**What needs to be done**
Pick every line from the data below that contains the string "agent" and copy it.

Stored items

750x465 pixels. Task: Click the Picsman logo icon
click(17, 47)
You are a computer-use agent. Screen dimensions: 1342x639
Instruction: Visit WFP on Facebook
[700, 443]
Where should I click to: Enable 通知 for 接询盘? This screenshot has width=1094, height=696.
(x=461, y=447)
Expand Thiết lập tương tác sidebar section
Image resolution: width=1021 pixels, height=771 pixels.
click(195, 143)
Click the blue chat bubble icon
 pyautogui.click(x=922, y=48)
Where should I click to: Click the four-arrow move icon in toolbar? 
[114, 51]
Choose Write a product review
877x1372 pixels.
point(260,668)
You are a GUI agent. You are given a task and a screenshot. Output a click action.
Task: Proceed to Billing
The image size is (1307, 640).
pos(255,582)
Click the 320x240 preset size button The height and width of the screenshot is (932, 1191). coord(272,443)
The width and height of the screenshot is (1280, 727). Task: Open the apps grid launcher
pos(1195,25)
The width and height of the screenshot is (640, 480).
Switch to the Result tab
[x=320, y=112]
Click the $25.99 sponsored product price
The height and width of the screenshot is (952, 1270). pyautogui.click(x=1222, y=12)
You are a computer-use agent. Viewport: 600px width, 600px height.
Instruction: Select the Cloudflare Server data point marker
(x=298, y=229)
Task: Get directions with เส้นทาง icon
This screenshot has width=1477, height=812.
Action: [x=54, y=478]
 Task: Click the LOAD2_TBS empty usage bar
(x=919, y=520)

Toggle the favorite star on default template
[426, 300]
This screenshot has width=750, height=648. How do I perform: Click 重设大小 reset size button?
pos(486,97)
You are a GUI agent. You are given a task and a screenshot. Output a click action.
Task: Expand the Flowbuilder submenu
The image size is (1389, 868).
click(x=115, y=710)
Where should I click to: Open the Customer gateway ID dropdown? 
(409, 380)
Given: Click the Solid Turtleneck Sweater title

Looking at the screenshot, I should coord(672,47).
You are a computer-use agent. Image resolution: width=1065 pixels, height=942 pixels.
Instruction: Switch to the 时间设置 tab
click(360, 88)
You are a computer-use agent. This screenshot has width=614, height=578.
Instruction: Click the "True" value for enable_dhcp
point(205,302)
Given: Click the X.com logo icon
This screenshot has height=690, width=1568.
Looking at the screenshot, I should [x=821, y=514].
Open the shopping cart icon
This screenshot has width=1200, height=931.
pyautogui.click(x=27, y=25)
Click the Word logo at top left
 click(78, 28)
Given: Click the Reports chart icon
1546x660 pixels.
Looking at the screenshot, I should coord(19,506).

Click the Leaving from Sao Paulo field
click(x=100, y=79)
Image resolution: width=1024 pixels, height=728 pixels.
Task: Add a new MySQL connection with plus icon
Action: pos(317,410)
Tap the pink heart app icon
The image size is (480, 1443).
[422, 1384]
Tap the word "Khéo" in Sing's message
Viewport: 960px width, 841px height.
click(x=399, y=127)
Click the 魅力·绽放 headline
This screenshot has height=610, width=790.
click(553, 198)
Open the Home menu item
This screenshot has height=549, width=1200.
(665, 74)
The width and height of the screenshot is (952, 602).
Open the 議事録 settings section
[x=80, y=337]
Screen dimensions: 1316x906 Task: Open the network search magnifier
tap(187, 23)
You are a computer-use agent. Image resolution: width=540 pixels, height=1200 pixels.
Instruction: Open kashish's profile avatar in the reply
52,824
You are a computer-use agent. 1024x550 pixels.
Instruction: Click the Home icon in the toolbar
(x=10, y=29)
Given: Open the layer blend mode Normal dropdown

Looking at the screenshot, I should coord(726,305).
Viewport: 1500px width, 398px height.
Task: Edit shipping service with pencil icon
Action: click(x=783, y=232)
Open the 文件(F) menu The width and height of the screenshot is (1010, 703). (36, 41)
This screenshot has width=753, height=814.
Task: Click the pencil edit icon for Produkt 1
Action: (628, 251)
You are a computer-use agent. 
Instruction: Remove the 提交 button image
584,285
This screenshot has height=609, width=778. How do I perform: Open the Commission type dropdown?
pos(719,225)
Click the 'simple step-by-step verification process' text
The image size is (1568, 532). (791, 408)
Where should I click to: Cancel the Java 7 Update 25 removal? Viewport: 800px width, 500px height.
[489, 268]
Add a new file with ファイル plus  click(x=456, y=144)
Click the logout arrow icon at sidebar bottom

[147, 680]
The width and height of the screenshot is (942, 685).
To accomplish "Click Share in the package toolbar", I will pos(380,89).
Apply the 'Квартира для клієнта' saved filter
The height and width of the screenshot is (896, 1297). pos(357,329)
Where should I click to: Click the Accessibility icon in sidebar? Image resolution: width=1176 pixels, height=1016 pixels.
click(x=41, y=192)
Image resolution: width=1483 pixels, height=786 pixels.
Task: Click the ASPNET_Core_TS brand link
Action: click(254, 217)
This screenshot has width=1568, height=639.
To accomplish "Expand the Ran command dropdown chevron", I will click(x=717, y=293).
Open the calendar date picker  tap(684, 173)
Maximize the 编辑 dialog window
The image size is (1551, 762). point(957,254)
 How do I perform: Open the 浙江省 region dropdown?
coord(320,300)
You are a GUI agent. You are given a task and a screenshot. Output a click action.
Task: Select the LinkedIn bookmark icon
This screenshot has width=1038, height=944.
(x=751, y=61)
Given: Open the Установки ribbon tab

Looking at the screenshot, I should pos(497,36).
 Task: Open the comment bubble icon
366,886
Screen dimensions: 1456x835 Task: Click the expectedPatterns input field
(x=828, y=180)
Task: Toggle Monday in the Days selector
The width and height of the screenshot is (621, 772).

**Finished task**
You are a computer-use agent. Screen dimensions: 1342x639
You are a GUI agent. You are given a task and a screenshot. Output a click action.
You are a computer-use agent. Viewport: 600px width, 600px height.
You are a GUI agent. You are given a task and a screenshot. Output a click action.
You are a computer-use agent. Image resolution: width=1065 pixels, height=942 pixels.
You are a computer-use agent. This screenshot has width=614, height=578.
You are a computer-use agent. Image resolution: width=540 pixels, height=1200 pixels.
You are a computer-use agent. 1024x550 pixels.
You are a computer-use agent. 
You are a GUI agent. You are given a task and a screenshot. Output a click action.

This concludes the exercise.